The abolition of the Tier 1 investor visa will be announced shortly, according to a person familiar with the matter, speaking on condition of anonymity. The British Home Office said it had already reformed the rules around the Tier 1 visa and it had "not ruled out making further changes", according to an emailed statement.
The British government has been reviewing the visas for investors since 2018, shortly after the poisoning of former Russian agent Sergei Skripal in Salisbury led to a deterioration in relations between London and the Kremlin. Prime Minister Boris Johnson said on Tuesday (Feb 15) that his government was looking at ways of hitting Russia with economic sanctions if it were to invade Ukraine, and that it was already taking more steps to make the foreign ownership of British assets more transparent.
The Russian government has repeatedly denied that it plans to invade its neighbour.
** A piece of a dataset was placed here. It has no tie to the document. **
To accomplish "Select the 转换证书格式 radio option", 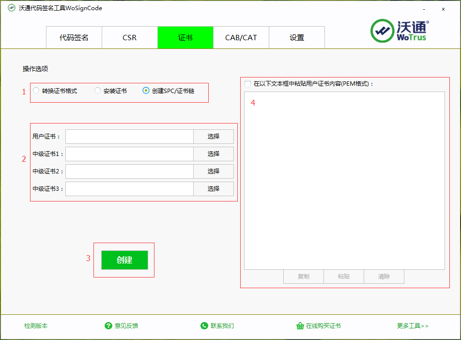I will click(36, 91).
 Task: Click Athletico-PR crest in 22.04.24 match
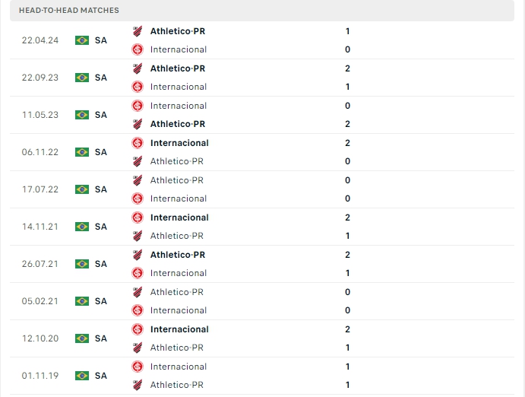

Under the Tier 1 visa a person can stay in Britain for three years and four months in exchange for the 2 million-pound investment, and can then apply to settle permanently after five years. They can apply to settle after only two years if they spend 10 million pounds.
The Home Office also said it is looking at all Tier 1 visas issued between 2008, when the programme was launched, and April 2015, when the process was reformed. After April 2015 applicants had to provide evidence of the source of their funds and a bank letter confirming they had been through adequate due diligence.
Home Office data compiled by Shard Capital shows that there were about 1,400 investor visas issued between 2015 and 2020.
A parliamentary report from 2020 said there had been "exploitation" of the British investor visa programme and that it "offered ideal mechanisms by which illicit finance could be recycled through what has been referred to as the London 'laundromat'".